What the fuck! Boss is yelling at me again for no fault of my own. What the fuck! Whoa, missed that bus by a minute. What the fuck! Cable is coming static. What the fuck! Can’t get through my friend and shower him with thousand profanities. What the fuck! There’s some error in Facebook status updates today. What the fuck. Rahul mahajan’s comedy show has ended. What the fuck! Wait, no. That’s actually a good thing.
Robert Pattinson is so cute! Now that actually demands a ‘wtf’ expression.
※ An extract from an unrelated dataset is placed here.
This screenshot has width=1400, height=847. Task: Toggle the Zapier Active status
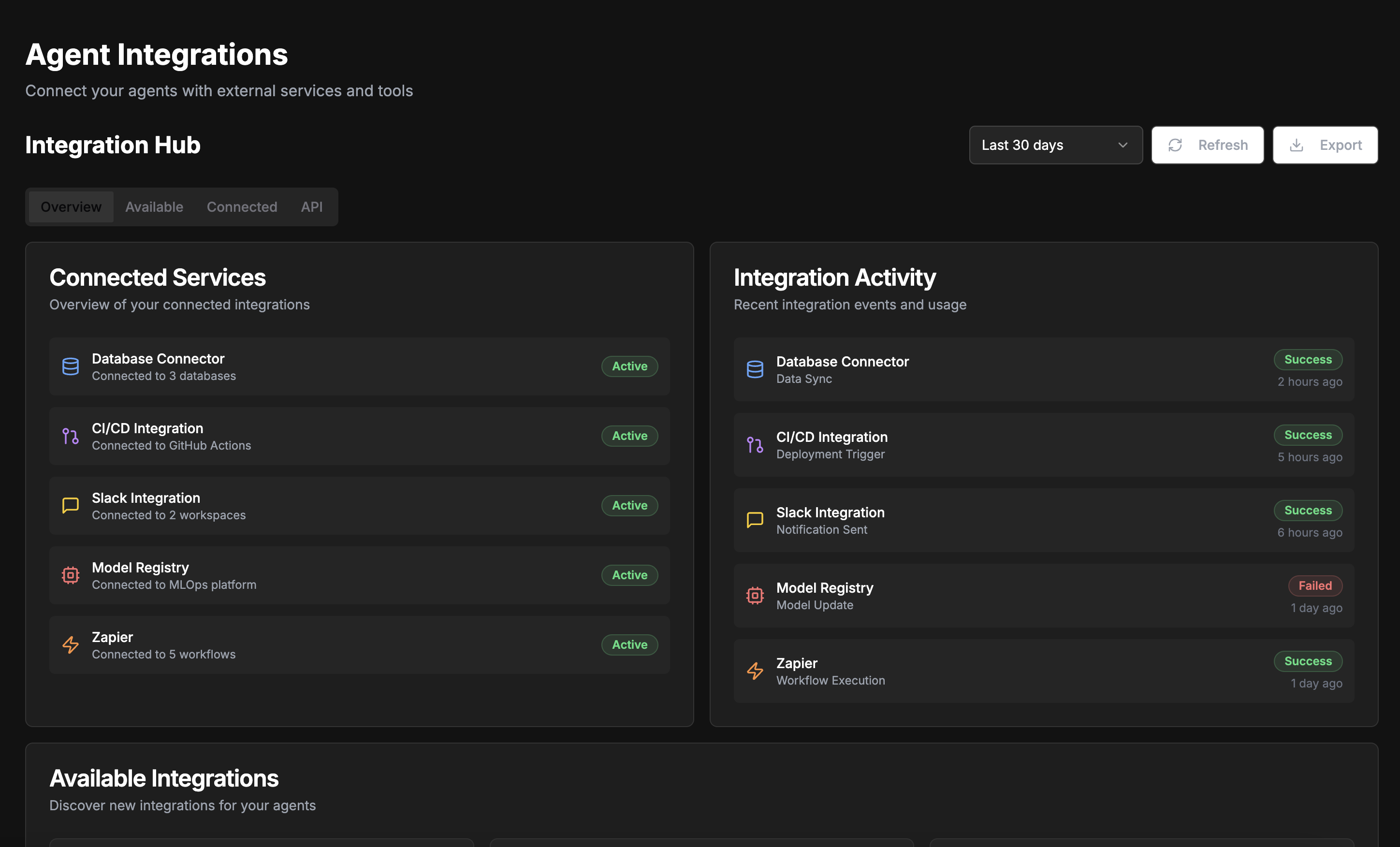coord(629,644)
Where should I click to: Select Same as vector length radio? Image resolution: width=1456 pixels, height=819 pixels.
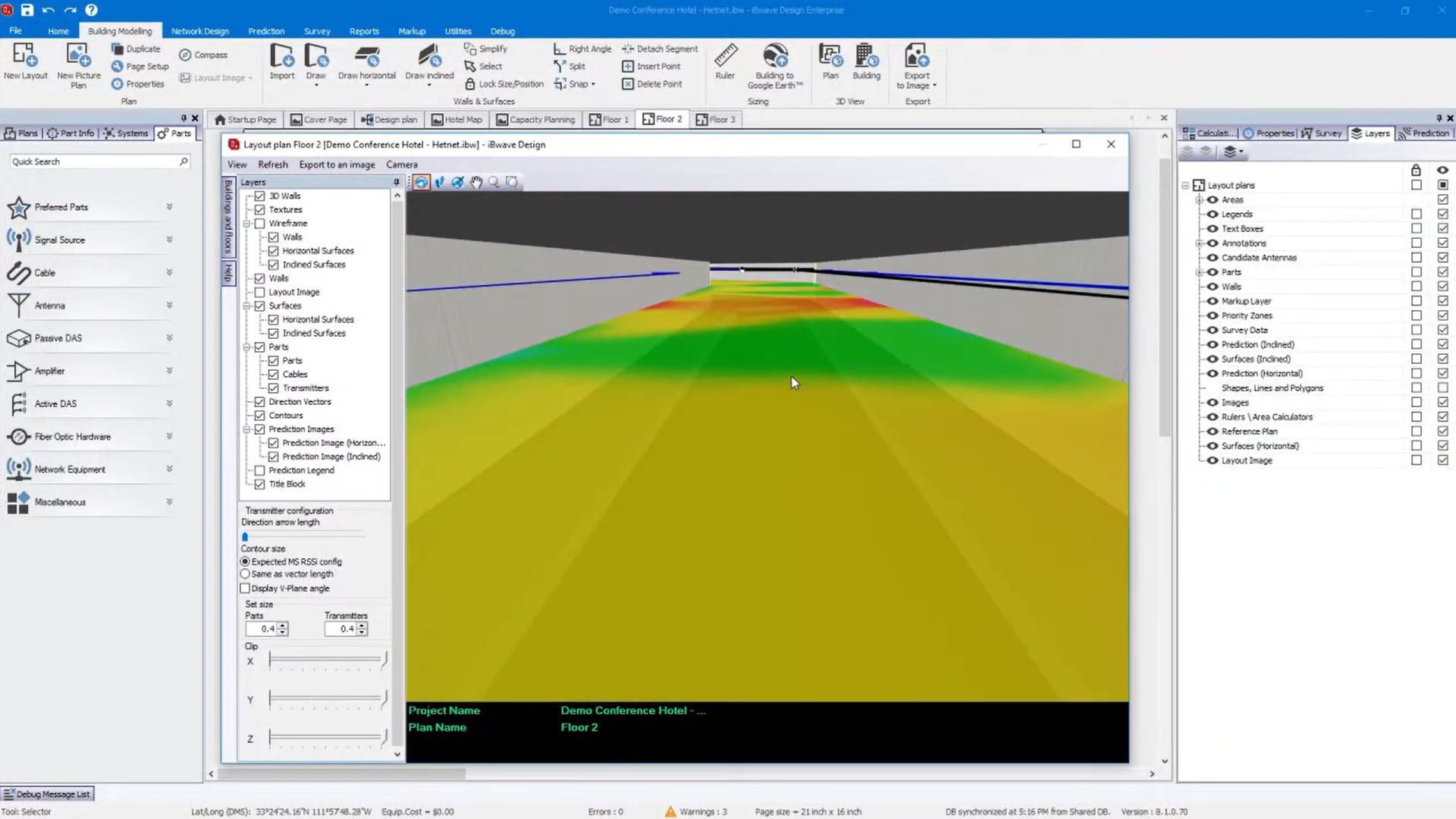tap(245, 574)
I am not being judgmental here. Just pointing out that I can do with lesser dose of them. We are a generation suffering from verbal bankruptcy. If all these and many more oft-repeated words are taken from you, what are you left with? Will you be just gasping like a fish on land or will you dig deep, finally, and unearth something to the pleasant surprise of the people around you?
Mar 13, 2010
Thoughts on a few flicks
So, I had this huge movie marathon this weekend. And it was pretty diverse in category, ranging from action flicks, to comedies, to parodies. Rented DVDs from a store, curled up on my bed and subjected myself, first, to the mind numbing, absolutely inane ‘romantic’ movie, Valentines Day! Oh, what an absolute waste of time that was. Not that I was planning to use my time productively, but hell! I could’ve done my favorite thing I love doing all the time – sleeping through the day. Last week, I watched another stupid movie “He’s just not that into you”, Hence I thought, maybe, well, my quota of bullshit movies for this week was at least over. How wrong I was! I mean, it physically hurts to watch Bradley cooper acting gay and Ashton kutcher playing the hopelessly in love, pink tee wearing puppy dog. Add to that, Jennifer garner’s toothy, wide grin perpetually pasted on that face and Jessica Biel’s, again, perpetually constipated expression, it was like one never-ending bombardment of sappy emotions in the history of mankind. That does not mean that Valentine’s day is a horrible movie. It just means that VD (ironic acronym) is just not worth investing money and time in. I mean, what was even Jessica Alba doing there?! The only saving grace was Queen Latifah. That woman, histrionically, is a pleasure to watch, anytime! Anyhow, I redeemed myself with Zombieland, Little miss sunshine, Julie & Julia, Taking of Pelham 123 and The Italian Job. Only, all throughout Julie and Julia I kept thinking that Merryl Streep must have consumed gallons of glucose to keep belching out those giddy squeals of joy/heartbreak/hope/whatever every alternate minute. I mean, after sometime it became plain irritating. Good side – I ended up hungry and consumed one packet of Hide & Seek milano.